> BRIEF
Shift the answer coordinates by adding 128 to each number, and write out the stretch of material from its start through the line containing "I will pos(196,96).", requests included. Cover only that stretch.

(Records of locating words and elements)
begin
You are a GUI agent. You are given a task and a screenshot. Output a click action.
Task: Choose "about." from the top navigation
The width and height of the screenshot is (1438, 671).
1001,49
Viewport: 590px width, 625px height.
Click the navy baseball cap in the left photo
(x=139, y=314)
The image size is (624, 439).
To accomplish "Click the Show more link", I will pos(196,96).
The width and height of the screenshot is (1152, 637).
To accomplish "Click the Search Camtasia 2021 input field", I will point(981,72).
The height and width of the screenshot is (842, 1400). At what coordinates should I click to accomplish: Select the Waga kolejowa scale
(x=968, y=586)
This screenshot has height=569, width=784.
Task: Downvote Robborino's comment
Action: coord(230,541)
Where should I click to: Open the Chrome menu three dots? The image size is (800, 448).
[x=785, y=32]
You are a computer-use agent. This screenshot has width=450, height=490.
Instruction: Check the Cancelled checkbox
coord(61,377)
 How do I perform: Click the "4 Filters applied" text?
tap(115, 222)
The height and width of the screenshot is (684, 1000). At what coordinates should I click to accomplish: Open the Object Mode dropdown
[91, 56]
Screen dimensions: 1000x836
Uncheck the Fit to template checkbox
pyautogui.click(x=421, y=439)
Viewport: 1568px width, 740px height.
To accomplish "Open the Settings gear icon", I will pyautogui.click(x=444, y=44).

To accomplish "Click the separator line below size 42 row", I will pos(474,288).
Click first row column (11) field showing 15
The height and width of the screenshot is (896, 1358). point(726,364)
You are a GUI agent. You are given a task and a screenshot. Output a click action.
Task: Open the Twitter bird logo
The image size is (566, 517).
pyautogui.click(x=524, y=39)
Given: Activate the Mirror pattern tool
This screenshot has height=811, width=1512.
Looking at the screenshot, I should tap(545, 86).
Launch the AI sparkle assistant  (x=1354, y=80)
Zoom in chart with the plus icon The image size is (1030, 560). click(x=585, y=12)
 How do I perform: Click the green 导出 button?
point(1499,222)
end
> CORRECT RESULT
You are a GUI agent. You are given a task and a screenshot. Output a click action.
Task: Choose "about." from the top navigation
The width and height of the screenshot is (1438, 671).
1129,177
Viewport: 590px width, 625px height.
Click the navy baseball cap in the left photo
(x=267, y=442)
The image size is (624, 439).
To accomplish "Click the Show more link", I will pos(324,224).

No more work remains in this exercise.